◆ Énoncé 1
Résumez sous forme de liste le paragraphe du portrait de Carolina Moscoso qui commence par « Carolina Moscoso construit. », en gardant ses faits essentiels.
◆ Énoncé 2
Rédigez la suite du portrait de Carolina Moscoso en reprenant après sa dernière phrase.

◆ Document

_____

Les Gens du Mag : Carolina Moscoso

Lorsque Carolina Moscoso illustre la discothèque pour notre dernier magazine éponyme, c’est une explosion de couleurs qui ne s’excusent pas une seconde d’être là, des formes géométriques qui font de l’oeil aux illusions d’optique et un hasard abandonné au profit d’une construction graphique millimétrée. Le club lisboète qu’elle représente et dans lequel elle a passé sa jeunesse s’appelle le Lux. Ça veut dire lumière en latin, et nous, nous avons décidé de la projeter sur son travail brillant.

Carolina Moscoso construit. De son passé d’architecte, l’illustratrice a gardé cette habitude. Elle construit ses images comme elle construit ses idées : avec de nombreuses références, un grand sens du détail et une cuillère d’imagination. Une recette généreuse, à l’image des réalisations de Carolina. Si ses désirs la poussent en avant depuis longtemps – comme lorsqu’elle est partie de son Portugal natal pour rejoindre l’École des Arts Visuels à New-York, et qu’elle à fini par y poser ses valises, trouvant ainsi sa voie –  c’est bien son passé qui résonne dans ses productions.

_____

◆ Matériel fourni
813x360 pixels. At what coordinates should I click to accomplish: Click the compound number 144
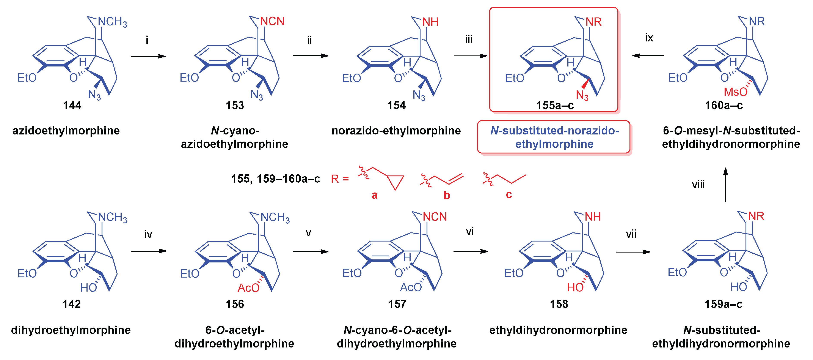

_____

◆ Réponse 1
- Ancienne architecte, Carolina Moscoso a gardé l'habitude de construire.
- Elle bâtit ses images et ses idées avec de nombreuses références, un grand sens du détail et une part d'imagination.
- Elle a quitté le Portugal, son pays natal, pour l'École des Arts Visuels de New York.
- Elle s'y est installée et y a trouvé sa voie.
- Son passé résonne pourtant dans ses productions.

◆ Réponse 2
Car de son expérience d’architecte, Carolina Moscoso à gardé certaines habitudes et une vision assurément graphique des choses qui nous entourent. Vous ne serez pas étonnés d’apprendre qu’aujourd’hui encore, ce sont les intérieurs qu’elle aime dessiner. Oui, on parle ici des intérieurs d’habitation, flottants quelque part dans un aspect rétro emprunté aux images cinématographiques et une modernité avant-gardiste. Mais l’on peut également apprendre à découvrir, caché entre les lignes assurées qui quadrillent ses illustrations aux couleurs franches, ce qui meuble l’intérieur de son esprit, un savant mélange d’introspection, de souvenirs et le goût du beau, même lorsqu’il est question de la représentation d’une lampe de chevet ou d’un couteau à beurre.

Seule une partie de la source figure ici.